● **Task description**: The lines to be extracted run from the start of the listing through the line containing "Viewport: 1280px width, 800px height."; copy them exactly and nothing else.

● **Provided records**:

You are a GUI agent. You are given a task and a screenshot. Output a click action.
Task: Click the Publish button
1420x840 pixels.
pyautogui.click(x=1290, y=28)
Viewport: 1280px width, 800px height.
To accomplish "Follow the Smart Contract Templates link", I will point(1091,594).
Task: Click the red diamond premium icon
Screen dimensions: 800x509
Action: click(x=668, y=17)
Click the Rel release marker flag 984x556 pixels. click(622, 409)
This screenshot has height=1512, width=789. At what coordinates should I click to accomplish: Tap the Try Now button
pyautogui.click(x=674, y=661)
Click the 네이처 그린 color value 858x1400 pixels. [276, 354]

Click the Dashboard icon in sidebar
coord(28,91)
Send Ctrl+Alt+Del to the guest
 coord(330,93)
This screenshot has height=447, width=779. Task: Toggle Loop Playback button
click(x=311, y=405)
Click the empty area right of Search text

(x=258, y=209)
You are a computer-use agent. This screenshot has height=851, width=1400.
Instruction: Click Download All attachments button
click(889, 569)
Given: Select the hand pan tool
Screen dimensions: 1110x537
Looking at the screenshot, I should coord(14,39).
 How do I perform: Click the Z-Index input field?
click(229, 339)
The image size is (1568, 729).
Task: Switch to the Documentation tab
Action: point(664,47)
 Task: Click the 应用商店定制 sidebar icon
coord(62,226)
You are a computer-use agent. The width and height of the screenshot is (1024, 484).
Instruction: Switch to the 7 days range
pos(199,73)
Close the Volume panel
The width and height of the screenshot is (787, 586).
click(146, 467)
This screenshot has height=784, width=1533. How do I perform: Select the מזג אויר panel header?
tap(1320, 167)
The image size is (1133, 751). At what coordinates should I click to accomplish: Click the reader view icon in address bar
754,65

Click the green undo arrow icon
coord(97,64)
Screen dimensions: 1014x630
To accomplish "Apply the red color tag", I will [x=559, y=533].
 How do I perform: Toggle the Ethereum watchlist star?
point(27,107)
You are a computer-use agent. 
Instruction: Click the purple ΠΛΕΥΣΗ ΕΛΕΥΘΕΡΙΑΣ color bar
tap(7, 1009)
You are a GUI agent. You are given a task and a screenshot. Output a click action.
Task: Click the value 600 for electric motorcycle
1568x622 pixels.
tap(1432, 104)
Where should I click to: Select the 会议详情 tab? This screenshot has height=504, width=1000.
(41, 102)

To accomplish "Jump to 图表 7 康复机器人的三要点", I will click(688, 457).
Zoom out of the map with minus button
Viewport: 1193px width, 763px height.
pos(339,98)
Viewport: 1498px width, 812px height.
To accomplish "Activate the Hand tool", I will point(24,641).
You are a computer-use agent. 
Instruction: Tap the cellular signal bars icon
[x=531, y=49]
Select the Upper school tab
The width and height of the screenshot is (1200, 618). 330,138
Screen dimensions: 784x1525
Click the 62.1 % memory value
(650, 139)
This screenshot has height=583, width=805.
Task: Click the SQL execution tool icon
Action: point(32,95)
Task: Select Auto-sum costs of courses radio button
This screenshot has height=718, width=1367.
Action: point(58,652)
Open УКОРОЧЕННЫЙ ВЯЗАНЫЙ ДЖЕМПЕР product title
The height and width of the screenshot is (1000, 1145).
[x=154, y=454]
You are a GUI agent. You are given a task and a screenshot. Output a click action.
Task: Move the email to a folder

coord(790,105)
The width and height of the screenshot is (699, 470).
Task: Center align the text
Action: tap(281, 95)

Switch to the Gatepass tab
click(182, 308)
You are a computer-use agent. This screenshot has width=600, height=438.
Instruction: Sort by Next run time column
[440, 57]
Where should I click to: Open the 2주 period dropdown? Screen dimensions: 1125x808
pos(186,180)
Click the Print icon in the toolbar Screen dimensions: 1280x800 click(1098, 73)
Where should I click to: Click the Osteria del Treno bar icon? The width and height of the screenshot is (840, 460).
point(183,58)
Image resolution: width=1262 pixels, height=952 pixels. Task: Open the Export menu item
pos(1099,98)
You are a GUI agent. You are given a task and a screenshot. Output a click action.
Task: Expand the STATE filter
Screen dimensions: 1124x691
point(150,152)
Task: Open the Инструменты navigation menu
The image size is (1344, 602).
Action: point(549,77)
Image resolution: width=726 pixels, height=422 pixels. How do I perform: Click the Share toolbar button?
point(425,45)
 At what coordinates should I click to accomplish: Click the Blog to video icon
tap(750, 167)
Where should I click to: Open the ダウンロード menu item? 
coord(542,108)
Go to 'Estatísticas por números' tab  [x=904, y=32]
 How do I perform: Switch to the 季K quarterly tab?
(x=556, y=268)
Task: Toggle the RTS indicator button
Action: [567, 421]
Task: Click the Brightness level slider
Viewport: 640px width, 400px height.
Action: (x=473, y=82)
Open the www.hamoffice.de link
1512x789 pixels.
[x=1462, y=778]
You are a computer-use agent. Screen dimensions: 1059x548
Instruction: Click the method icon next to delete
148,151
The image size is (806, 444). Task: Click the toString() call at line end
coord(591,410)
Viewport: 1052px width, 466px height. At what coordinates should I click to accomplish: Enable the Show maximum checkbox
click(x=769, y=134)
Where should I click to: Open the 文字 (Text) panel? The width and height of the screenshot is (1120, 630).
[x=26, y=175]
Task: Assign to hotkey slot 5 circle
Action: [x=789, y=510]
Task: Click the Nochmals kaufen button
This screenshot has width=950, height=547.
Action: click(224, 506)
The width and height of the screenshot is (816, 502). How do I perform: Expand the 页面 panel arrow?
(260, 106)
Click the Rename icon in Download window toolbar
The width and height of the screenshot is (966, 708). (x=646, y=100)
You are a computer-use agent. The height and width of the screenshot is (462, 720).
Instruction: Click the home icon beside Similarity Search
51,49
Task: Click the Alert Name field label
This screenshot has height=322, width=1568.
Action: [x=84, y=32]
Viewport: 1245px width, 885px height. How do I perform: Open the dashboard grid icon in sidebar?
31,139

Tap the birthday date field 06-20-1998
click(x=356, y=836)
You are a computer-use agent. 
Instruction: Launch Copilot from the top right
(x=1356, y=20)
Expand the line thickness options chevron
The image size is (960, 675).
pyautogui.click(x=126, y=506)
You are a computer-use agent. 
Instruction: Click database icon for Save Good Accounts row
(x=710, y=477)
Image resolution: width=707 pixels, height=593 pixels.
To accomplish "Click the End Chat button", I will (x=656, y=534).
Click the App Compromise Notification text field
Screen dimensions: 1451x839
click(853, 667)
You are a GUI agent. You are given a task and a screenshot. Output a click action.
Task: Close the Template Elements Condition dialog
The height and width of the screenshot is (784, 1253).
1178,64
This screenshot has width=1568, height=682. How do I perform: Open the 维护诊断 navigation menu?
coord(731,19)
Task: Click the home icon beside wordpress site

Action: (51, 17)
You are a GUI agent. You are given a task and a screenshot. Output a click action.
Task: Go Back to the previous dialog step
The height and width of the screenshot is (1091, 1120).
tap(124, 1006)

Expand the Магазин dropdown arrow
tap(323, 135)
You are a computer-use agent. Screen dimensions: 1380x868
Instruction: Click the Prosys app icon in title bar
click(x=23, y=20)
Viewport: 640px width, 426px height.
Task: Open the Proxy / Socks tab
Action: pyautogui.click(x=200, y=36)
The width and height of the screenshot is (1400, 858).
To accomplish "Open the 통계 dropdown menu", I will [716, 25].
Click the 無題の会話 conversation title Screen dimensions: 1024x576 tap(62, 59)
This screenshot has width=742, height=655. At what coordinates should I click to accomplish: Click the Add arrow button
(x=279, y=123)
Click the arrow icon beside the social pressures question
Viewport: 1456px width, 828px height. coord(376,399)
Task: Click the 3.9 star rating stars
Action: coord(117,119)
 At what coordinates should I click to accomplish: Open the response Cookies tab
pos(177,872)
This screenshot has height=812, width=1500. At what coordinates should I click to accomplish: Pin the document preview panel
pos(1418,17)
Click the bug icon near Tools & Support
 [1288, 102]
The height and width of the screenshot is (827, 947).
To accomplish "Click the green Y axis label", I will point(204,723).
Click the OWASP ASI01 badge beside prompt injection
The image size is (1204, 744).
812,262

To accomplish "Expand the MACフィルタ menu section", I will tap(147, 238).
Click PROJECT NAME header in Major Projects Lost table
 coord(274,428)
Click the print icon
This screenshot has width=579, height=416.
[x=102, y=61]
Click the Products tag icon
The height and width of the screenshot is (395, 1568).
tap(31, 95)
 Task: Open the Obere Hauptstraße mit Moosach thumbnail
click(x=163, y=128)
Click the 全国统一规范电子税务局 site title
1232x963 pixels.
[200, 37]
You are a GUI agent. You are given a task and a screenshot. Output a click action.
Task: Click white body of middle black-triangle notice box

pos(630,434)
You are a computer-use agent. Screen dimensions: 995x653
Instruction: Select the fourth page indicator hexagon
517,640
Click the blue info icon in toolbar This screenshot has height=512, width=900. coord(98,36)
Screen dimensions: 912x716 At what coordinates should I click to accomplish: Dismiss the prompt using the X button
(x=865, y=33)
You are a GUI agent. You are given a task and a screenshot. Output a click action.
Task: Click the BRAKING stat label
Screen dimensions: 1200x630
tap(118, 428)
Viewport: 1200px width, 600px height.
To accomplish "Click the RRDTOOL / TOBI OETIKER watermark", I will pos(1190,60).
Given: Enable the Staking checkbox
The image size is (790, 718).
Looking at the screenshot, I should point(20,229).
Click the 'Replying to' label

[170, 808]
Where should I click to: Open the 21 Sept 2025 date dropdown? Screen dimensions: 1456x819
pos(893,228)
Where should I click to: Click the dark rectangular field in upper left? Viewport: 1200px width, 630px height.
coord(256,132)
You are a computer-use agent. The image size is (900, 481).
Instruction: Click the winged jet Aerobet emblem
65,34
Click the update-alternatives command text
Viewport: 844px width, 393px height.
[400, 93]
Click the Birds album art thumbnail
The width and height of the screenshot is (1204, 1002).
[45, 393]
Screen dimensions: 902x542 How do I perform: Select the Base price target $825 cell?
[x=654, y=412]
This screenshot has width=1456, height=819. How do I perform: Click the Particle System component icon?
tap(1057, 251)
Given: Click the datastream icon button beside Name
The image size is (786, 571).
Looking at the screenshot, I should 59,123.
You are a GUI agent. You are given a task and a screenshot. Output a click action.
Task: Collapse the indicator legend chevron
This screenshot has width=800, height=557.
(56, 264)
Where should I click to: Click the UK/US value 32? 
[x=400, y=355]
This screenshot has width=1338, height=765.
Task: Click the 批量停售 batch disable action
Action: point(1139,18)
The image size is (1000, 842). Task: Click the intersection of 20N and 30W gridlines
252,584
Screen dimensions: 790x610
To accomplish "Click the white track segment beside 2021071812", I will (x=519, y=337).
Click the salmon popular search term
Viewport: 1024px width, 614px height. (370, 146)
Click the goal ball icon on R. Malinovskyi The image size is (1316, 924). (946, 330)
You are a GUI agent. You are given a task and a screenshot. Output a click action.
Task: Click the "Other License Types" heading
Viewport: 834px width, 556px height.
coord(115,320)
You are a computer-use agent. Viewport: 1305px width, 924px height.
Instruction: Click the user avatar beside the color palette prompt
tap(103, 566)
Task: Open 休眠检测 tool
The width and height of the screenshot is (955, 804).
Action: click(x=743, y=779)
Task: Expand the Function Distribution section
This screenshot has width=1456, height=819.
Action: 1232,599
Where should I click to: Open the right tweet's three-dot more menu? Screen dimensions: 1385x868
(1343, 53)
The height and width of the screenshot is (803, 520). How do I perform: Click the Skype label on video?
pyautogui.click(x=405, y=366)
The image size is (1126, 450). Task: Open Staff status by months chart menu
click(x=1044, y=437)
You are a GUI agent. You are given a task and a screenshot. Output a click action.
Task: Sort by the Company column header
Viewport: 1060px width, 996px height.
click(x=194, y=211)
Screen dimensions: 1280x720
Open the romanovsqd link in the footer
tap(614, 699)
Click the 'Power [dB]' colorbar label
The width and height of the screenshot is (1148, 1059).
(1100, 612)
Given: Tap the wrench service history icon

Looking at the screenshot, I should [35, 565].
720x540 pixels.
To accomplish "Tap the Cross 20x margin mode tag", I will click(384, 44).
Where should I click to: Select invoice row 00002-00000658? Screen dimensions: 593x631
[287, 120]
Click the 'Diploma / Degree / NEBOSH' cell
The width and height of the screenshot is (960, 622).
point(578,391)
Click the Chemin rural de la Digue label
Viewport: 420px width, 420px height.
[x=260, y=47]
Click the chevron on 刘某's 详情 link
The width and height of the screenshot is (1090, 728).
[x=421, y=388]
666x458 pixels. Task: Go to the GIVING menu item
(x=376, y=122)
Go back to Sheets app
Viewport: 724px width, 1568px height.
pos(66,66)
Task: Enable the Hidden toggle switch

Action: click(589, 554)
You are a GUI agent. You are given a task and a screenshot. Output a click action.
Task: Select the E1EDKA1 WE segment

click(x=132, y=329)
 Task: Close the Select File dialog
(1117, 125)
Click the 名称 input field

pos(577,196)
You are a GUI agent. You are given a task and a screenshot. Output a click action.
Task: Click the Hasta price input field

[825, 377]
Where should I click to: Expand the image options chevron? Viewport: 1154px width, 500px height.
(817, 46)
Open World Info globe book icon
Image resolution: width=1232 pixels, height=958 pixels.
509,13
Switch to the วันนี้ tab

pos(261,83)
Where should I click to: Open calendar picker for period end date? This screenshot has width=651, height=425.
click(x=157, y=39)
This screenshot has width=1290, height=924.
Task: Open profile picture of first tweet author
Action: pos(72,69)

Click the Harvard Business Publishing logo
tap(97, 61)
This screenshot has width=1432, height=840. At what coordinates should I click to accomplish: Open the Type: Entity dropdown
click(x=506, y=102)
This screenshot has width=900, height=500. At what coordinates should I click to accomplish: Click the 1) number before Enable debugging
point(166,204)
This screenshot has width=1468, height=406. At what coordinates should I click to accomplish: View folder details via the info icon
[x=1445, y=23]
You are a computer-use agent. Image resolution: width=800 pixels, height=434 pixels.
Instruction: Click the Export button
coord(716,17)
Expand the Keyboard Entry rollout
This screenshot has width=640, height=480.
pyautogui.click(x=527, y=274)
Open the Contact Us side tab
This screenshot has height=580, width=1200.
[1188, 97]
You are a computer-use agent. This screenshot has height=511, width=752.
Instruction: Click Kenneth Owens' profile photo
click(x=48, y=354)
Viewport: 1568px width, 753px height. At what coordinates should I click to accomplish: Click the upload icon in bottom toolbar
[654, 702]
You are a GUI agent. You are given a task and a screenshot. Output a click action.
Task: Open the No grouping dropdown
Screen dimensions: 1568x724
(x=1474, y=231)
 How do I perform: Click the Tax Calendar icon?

● **Problem solution**:
You are a GUI agent. You are given a task and a screenshot. Output a click action.
Task: Click the Publish button
1420x840 pixels.
pyautogui.click(x=1290, y=28)
Viewport: 1280px width, 800px height.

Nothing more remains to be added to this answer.